Epitope-based approaches to a universal influenza vaccine

•Challenges of influenza disease and currently available influenza vaccines.•Key economical and clinical benefits of introducing a universal influenza vaccine.•Rationale of epitope-based approaches to developing a universal influenza vaccine.•Prof Ruth Arnon's ground-breaking work on one vaccine candidate called M-001.

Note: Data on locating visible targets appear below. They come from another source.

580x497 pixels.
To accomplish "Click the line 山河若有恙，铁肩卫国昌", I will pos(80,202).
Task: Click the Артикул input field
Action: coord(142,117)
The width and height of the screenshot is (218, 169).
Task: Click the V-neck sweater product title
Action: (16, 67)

The development of vaccines has been one of the most important contributions of immunology to public health to date. Although several infectious diseases have all but vanished thanks to effective vaccines, the most common infectious disease, influenza, still represents a major threat to public health. This is more concerning than ever before in light of potentially virulent avian pandemic strains which have emerged in the last decade and infected human hosts, causing high morbidity and mortality. Despite considerable efforts to improve production of influenza vaccines and vaccinate large portions of the population annually, the currently available influenza vaccines are strain-specific and not effective enough. Considering the vulnerability of infants and elderly to seasonal influenza-related complications and the ever present public health threat of a deadly influenza pandemic, there is urgent need for a new kind of influenza vaccine. Ideally, such a vaccine should provide enhanced long term, multi-strain protection without compromising safety and in this way, dramatically improve global protection against seasonal and pandemic influenza viruses. This review highlights one approach to developing a universal influenza vaccine, which is based on highly conserved viral sequences, ‘epitopes’, that specifically activate humoral and/or cellular immune responses. This approach to vaccinology was pioneered by Prof Arnon, who initiated development of an epitope-based universal vaccine called Multimeric-001 (M-001), which has already been validated in clinical trials to induce broad immunity against A and B-Type, seasonal and pandemic strains.